*Task requirements*:
- A) Rewrite the section on recording live input between "Sometimes the fastest" and "a single parameter.", inclusive, with "MIDI knob" swapped for "MIDI fader".
- B) Write what follows the last sentence of the section on recording live input.

-------- Text section

Recording live input
Play a knob, slider, or controller and DNA bakes your moves straight onto a parameter as keyframes — then refine them by hand.
Sometimes the fastest way to animate something is to perform it. Grab a MIDI knob (or an OSC message, a phone, anything DNA can hear), hit play, and twist. DNA captures the live values as you go and turns them into a real keyframe curve you can clean up afterwards. It's motion capture for a single parameter.
How it works
Recording happens through the Recorder. You point it at a target parameter, tell it which live input to listen to, arm it, and play.
Connect a live input. Anything DNA receives — MIDI, OSC, a gamepad, a network message — can drive the recording. See Live performance for getting devices talking to DNA.
Choose the target parameter you want to drive (for example a node's radius or a colour's brightness).
Arm the Recorder and press play. As the value comes in, DNA samples it frame by frame.
Stop to bake. The captured samples become keyframes on that parameter, sitting on the timeline like any hand-drawn animation.
Do a couple of practice passes before you commit. Because the result is plain keyframes, re-recording simply lays down a fresh take you can compare or discard.

----------------
-------- Material provided

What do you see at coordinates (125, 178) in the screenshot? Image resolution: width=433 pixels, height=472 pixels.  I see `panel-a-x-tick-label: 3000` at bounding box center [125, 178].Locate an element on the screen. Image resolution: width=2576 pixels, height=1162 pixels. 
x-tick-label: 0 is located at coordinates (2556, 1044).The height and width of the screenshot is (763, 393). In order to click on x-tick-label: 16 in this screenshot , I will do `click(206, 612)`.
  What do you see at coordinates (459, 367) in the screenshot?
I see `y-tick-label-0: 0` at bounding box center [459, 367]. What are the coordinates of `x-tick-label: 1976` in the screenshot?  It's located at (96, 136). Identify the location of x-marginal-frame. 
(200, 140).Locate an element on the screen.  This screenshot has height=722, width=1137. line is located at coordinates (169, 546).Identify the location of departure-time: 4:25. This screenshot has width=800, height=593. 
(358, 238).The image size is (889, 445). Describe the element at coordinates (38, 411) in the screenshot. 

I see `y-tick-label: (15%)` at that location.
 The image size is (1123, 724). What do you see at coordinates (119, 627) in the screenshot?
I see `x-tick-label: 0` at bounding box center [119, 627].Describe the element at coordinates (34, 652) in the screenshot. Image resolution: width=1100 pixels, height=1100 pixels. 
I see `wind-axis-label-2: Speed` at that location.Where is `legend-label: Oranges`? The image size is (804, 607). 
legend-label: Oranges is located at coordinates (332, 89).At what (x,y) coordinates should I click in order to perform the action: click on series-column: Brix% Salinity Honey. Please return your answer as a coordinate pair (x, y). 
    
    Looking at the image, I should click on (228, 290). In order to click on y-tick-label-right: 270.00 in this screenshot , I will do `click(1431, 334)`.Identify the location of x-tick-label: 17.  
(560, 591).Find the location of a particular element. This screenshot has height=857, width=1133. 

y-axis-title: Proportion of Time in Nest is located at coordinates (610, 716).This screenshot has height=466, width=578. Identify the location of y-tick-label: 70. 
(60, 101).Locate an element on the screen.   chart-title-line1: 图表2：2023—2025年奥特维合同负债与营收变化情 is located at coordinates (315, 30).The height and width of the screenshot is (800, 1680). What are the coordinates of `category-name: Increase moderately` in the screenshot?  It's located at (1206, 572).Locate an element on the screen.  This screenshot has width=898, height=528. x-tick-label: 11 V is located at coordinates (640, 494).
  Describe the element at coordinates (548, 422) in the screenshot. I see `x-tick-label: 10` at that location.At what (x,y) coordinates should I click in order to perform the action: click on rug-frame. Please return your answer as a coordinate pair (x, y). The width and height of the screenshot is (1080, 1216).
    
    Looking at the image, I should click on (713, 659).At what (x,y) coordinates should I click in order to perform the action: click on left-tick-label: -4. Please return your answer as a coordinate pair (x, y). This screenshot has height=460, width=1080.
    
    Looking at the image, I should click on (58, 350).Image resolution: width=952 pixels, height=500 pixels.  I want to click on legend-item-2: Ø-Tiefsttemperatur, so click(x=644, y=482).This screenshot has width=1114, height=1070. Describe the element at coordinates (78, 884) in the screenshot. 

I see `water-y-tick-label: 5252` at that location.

----------------

*Answers to the problems*:
- A)
Sometimes the fastest way to animate something is to perform it. Grab a MIDI fader (or an OSC message, a phone, anything DNA can hear), hit play, and twist. DNA captures the live values as you go and turns them into a real keyframe curve you can clean up afterwards. It's motion capture for a single parameter.

- B)
Keeping the curve clean
A live performance produces a lot of samples — potentially one per frame. The Recorder can thin those down to a smooth, editable curve instead of a dense wall of points.
Smoothing tolerance — a higher tolerance keeps fewer keyframes that still follow your performance closely; a lower one keeps more detail. This is the difference between a tidy handful of editable keys and an exact-but-unwieldy trace.
Handle style — newly baked keyframes can land with smooth (Auto) handles so the curve flows naturally between your moves, ready to tweak.
Refining after the take
Once the take is baked, nothing is locked. The keyframes are ordinary keyframes:
Open the Curve Editor to reshape the motion, drag handles, or delete the overshoot you didn't mean.
Nudge timing on the timeline.
Re-record a section and blend it with what you already have.
This is the real payoff of recording rather than live-driving: a performance you can edit, not just replay.
Recording bakes a performance into keyframes. If instead you want a parameter to follow a controller live every time you run the project (no baking), that's a live binding — see Live performance.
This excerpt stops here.